De nombreux contemporains de Gogol se souviennent qu’il
ressemblait parfois à un oiseau : cette apparence était l’œuvre du plus
constant d’entre ses rêves, le rêve qu’il vole, pénétrant sans encombre dans
l’empire de l’inconsistance et de la liberté, où la gravitation n’a pas cours,
où le poids n’existe pas. Le motif de l’inconsistance acquiert ainsi les
accents les plus différents dans l’œuvre de Gogol. Le motif de l’inconsistance
a la valeur d’une aspiration : dans Le Manteau, parce qu’il n’a
aucune pesanteur dans sa nouvelle pelisse, Akaki Akakievitch est emmené comme
de force à la soirée du sous-chef de bureau, bien qu’il voulût d’abord refuser…
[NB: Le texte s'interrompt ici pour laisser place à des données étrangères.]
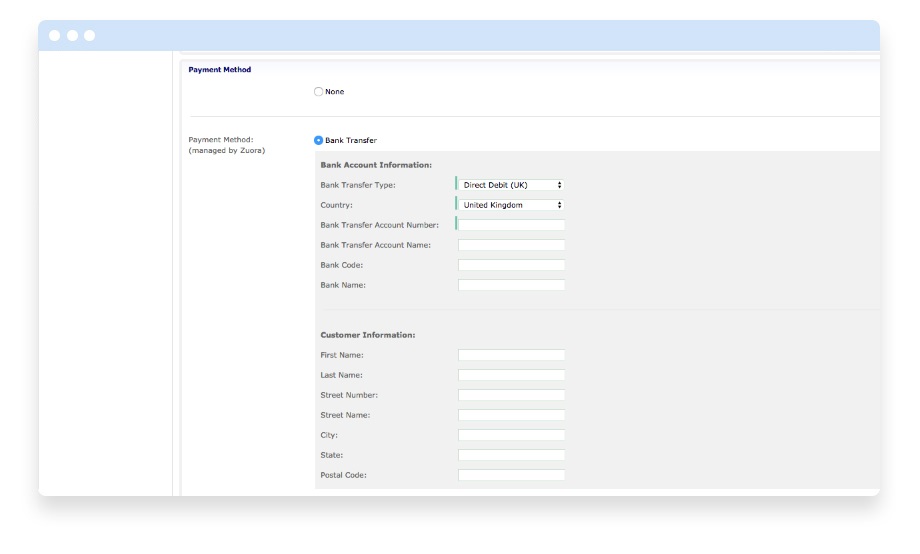This screenshot has width=920, height=554.
Task: Click into the Bank Code input
Action: pos(512,265)
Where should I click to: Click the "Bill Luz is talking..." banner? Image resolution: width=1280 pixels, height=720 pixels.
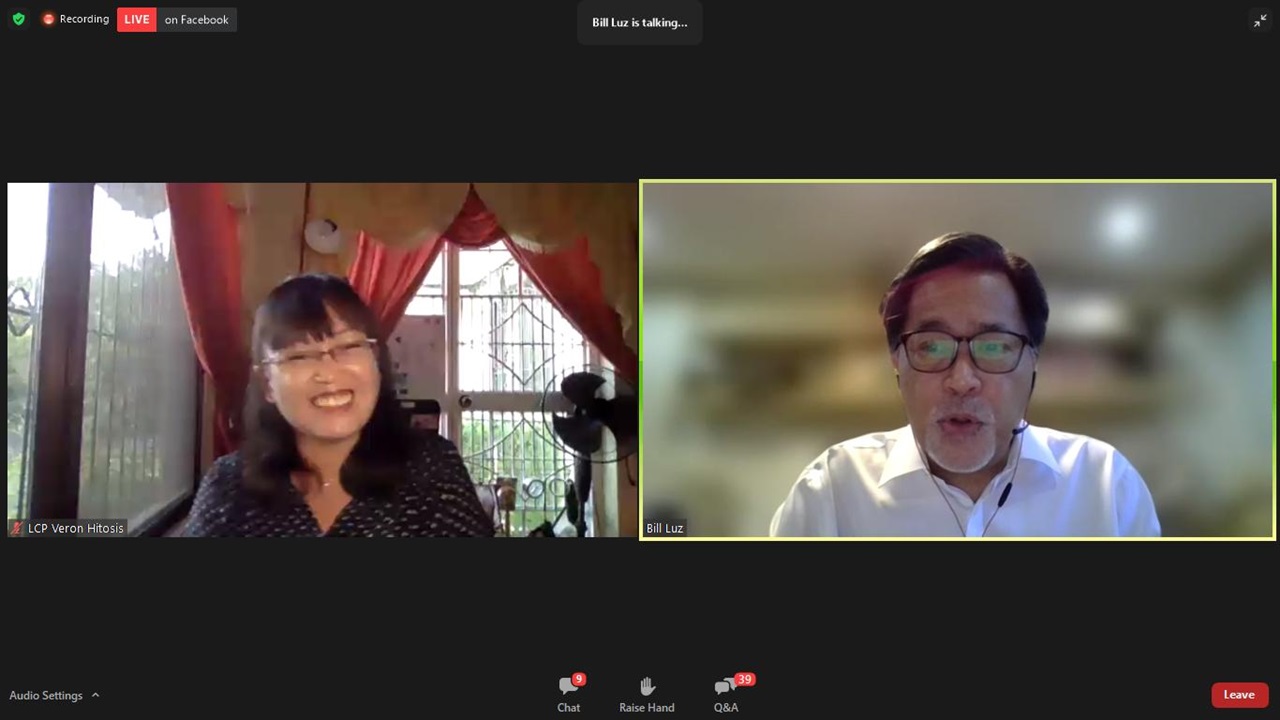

Il existe chez Gogol une véritable obsession de la désagrégation et de
l’apesanteur, du « détachement. » Gogol a le sentiment douloureux de
n’avoir aucun centre ; il se sent trop léger, comme les êtres qui peuplent
son œuvre ; aucun centre de cohésion ne le retient. De là, dans sa
représentation des hommes, la tendance des organes à se détacher du tout dont
ils font partie, pour gagner une vie autonome.